Del Potro a déjà battu Nadal trois fois en huit rencontres. On se souvient surtout du cinglant trois fois 6-2 qu’il lui avait infligé en demi-finale de l’US Open en 2009, en route vers son unique titre du grand chelem.
La « tour de Tandil » (1,96 m) possède aussi l’arme que le Majorquin redoute le plus sur gazon, une énorme première balle de service, et a semblé très à l’aise en première semaine, ne perdant qu’un seul set en chemin.

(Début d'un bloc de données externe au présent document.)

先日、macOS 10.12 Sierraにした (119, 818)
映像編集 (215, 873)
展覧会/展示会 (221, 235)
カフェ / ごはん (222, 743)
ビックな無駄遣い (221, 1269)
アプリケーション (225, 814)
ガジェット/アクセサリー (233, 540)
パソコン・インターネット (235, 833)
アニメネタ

De là à mettre les deux joueurs sur un pied d’égalité, il y a une marge que le Sud-Américain lui-même se garde bien de franchir. « Je ne sais pas si j’ai une petite chance ou pas, en tout cas il sera le grand favori », a dit le joueur, remonté à la 21e place à l’ATP.
Del Potro souffre de plusieurs handicaps sur gazon, dont le plus lourd est son manque d’expérience de la surface. Son bilan de carrière s’y limite à dix matches gagnés. C’est peu face au double vainqueur de Wimbledon, que seul Federer a réussi à battre au All England Lawn Tennis Club depuis six ans.
Sa grande taille est également un problème pour l’Argentin sur un terrain souvent glissant, où il a parfois du mal à se déplacer. Reconnaissant être « toujours en train d’apprendre sur herbe », il reste très limité à la volée, une arme toujours utile même si l’herbe est moins fusante que jadis.
Del Potro créerait donc une belle surprise s’il parvenait à renverser le n° 1 mondial, qui s’est montré solide faute d’être brillant lors de ses trois premiers matches gagnés en trois sets.